PROBLEM STATEMENT:
Only the pictures should be left out; write out all other data exactly.
Segment Start: SOURCE MATERIAL
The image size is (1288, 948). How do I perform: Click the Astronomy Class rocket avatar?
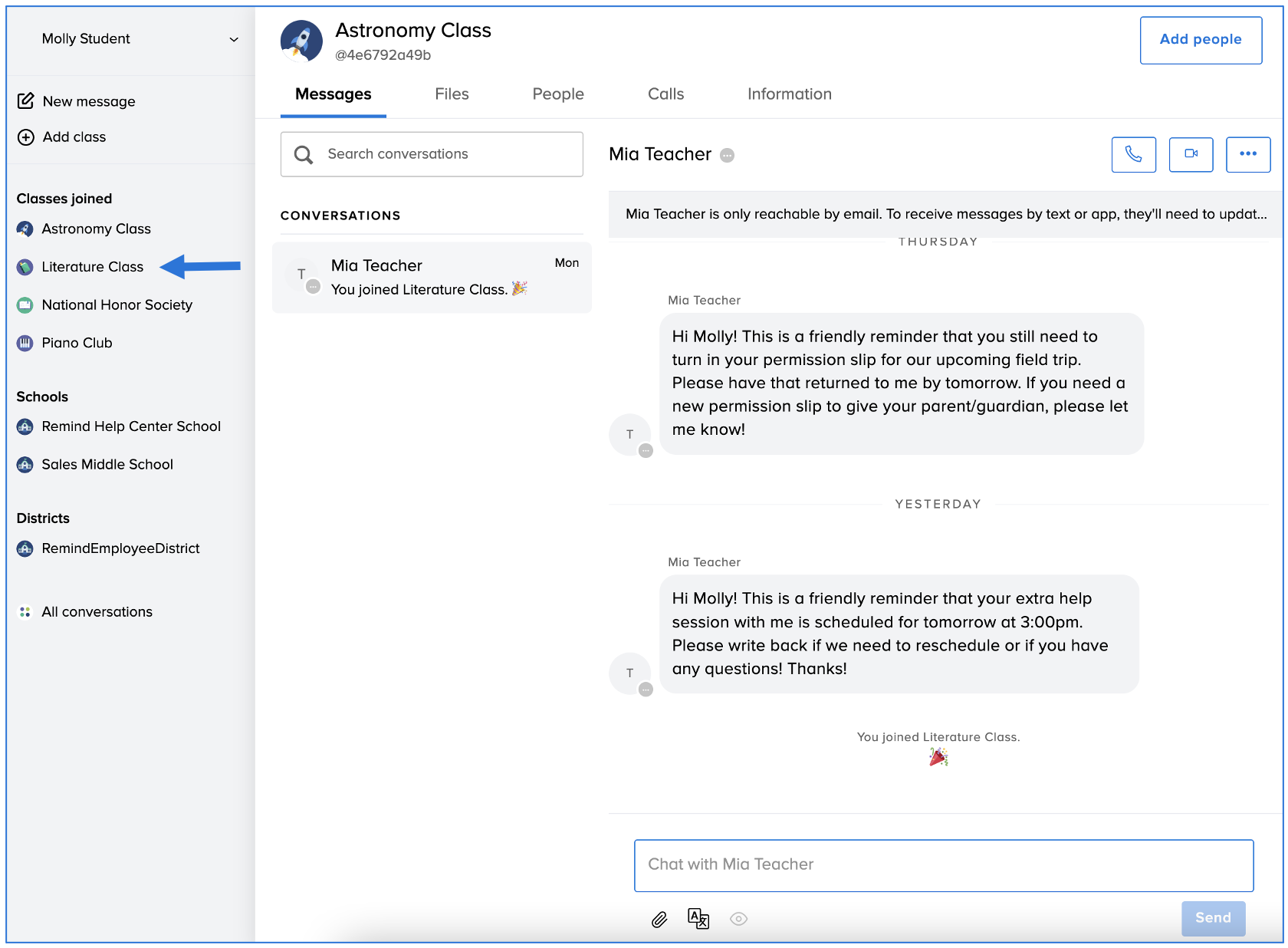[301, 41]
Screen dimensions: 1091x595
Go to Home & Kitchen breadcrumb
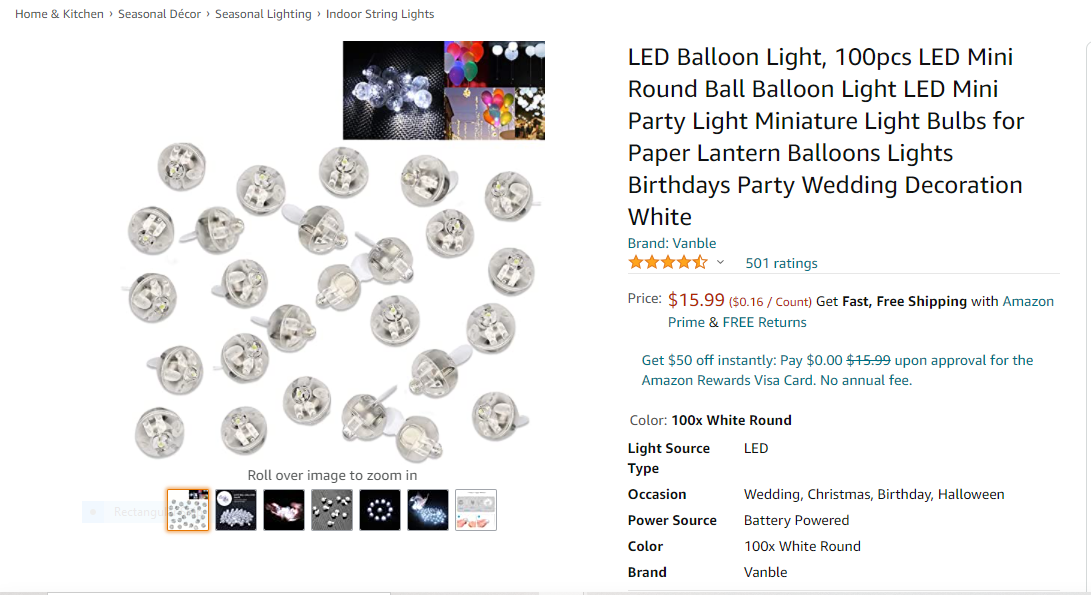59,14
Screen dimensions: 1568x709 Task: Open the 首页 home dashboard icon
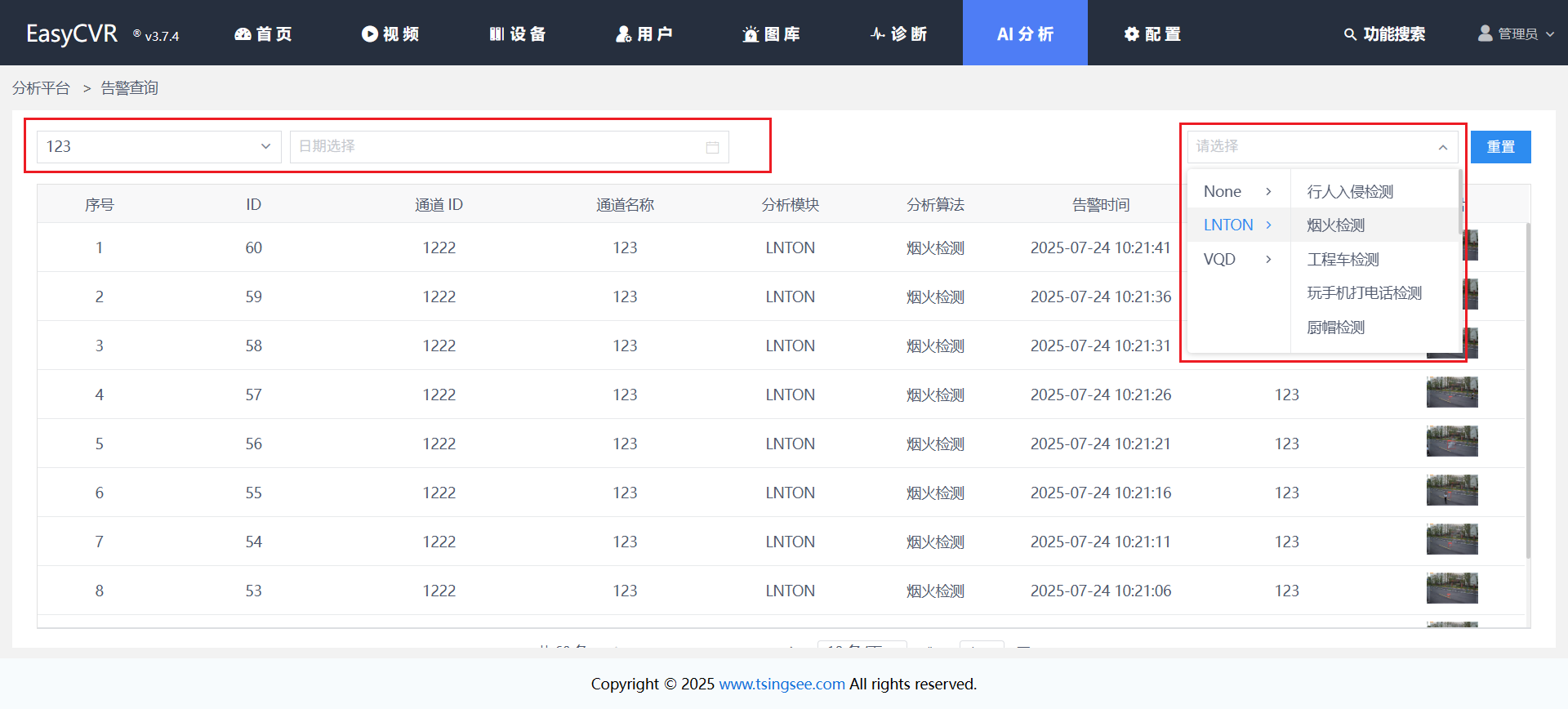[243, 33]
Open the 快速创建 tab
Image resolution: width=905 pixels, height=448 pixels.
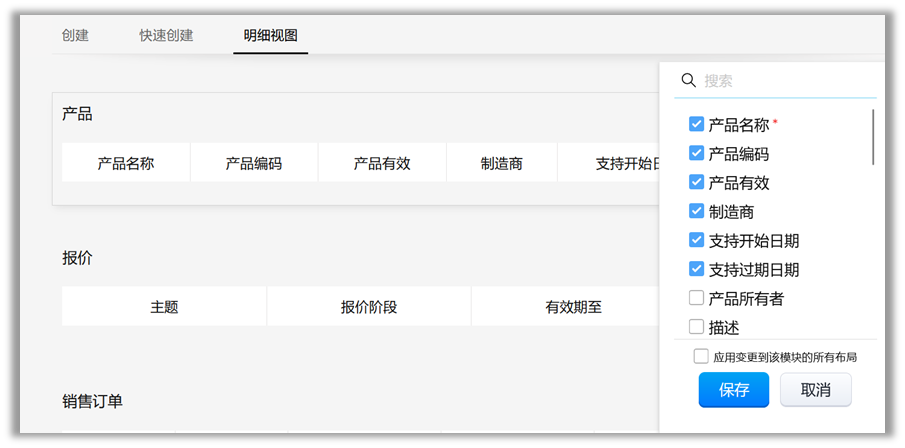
Segment End: SOURCE MATERIAL
ANSWER FOR THIS EXERCISE:
The image size is (1288, 948). How do I perform: Click the Astronomy Class rocket avatar?
[301, 41]
Screen dimensions: 1091x595
Go to Home & Kitchen breadcrumb
59,14
Screen dimensions: 1568x709 Task: Open the 首页 home dashboard icon
[243, 33]
Open the 快速创建 tab
Image resolution: width=905 pixels, height=448 pixels.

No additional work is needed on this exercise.